┏━━

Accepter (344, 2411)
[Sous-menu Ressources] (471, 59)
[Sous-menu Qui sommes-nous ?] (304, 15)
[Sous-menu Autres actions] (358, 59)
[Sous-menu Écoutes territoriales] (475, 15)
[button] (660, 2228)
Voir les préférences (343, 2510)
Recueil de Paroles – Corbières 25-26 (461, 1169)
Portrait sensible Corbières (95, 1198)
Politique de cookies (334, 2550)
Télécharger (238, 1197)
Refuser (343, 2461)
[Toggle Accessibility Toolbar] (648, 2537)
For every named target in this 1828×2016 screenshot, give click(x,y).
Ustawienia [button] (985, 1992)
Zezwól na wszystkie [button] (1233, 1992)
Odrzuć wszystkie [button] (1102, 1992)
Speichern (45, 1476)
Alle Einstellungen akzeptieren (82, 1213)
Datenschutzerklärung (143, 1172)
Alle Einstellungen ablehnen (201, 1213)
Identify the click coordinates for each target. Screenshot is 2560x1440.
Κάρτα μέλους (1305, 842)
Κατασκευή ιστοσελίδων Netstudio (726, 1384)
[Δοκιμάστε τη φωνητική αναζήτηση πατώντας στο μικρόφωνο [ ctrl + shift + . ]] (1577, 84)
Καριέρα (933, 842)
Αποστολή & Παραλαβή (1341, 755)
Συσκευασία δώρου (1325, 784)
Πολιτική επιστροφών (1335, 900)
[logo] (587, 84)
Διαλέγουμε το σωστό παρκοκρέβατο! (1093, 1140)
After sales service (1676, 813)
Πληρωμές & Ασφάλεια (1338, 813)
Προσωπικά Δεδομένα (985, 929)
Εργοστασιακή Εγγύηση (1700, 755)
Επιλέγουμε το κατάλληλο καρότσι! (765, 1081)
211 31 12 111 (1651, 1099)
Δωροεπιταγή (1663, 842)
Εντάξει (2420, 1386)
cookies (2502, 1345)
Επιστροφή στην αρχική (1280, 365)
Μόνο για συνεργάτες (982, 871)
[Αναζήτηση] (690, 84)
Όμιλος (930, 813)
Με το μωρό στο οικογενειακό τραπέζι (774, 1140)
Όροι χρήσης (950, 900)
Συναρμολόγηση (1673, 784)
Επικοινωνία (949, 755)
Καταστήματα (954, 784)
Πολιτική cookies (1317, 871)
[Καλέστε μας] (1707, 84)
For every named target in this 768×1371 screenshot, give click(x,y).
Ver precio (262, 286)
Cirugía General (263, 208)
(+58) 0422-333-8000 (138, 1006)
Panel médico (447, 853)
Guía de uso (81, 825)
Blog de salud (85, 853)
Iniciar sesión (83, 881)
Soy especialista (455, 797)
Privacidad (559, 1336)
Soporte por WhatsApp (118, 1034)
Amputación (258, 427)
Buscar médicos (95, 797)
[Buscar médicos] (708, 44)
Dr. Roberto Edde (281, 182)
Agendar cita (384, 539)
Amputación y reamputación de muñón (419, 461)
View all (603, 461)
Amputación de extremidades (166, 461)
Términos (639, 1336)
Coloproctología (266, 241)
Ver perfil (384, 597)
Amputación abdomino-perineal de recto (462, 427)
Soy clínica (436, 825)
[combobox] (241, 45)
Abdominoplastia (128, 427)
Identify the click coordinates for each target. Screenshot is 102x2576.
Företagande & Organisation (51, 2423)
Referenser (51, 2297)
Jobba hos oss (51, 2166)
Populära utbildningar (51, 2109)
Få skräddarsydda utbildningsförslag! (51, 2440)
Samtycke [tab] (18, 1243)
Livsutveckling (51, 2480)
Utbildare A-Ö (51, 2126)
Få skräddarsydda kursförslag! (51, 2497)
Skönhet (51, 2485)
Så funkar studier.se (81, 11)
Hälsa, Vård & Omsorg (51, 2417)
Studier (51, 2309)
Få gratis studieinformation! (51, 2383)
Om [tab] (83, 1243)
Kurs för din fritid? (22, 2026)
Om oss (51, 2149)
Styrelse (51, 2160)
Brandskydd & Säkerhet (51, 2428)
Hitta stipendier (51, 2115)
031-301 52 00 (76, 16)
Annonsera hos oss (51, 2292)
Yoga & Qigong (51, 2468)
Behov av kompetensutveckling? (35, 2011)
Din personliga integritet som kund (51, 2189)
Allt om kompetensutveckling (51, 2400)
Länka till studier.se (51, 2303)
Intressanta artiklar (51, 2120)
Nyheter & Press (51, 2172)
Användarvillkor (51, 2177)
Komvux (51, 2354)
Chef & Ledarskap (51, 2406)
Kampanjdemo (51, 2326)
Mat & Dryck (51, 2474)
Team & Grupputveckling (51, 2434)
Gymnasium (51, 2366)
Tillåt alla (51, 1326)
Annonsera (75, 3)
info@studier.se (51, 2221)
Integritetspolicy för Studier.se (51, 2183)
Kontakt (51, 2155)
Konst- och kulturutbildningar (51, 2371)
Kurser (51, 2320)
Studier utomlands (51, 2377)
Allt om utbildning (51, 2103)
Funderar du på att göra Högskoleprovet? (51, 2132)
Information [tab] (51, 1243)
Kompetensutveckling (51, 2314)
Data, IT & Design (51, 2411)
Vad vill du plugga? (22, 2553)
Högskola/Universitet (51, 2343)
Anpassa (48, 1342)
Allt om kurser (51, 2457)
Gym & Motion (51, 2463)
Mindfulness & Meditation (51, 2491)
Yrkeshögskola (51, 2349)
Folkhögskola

┗━━

**ASSIGNED TASK**
Print exactly the lines above from the one with "Behov av kompetensutveckling? (35, 2011)" to the one with "Gymnasium (51, 2366)", including both.

**TASK OUTPUT**
Behov av kompetensutveckling? (35, 2011)
Din personliga integritet som kund (51, 2189)
Allt om kompetensutveckling (51, 2400)
Länka till studier.se (51, 2303)
Intressanta artiklar (51, 2120)
Nyheter & Press (51, 2172)
Användarvillkor (51, 2177)
Komvux (51, 2354)
Chef & Ledarskap (51, 2406)
Kampanjdemo (51, 2326)
Mat & Dryck (51, 2474)
Team & Grupputveckling (51, 2434)
Gymnasium (51, 2366)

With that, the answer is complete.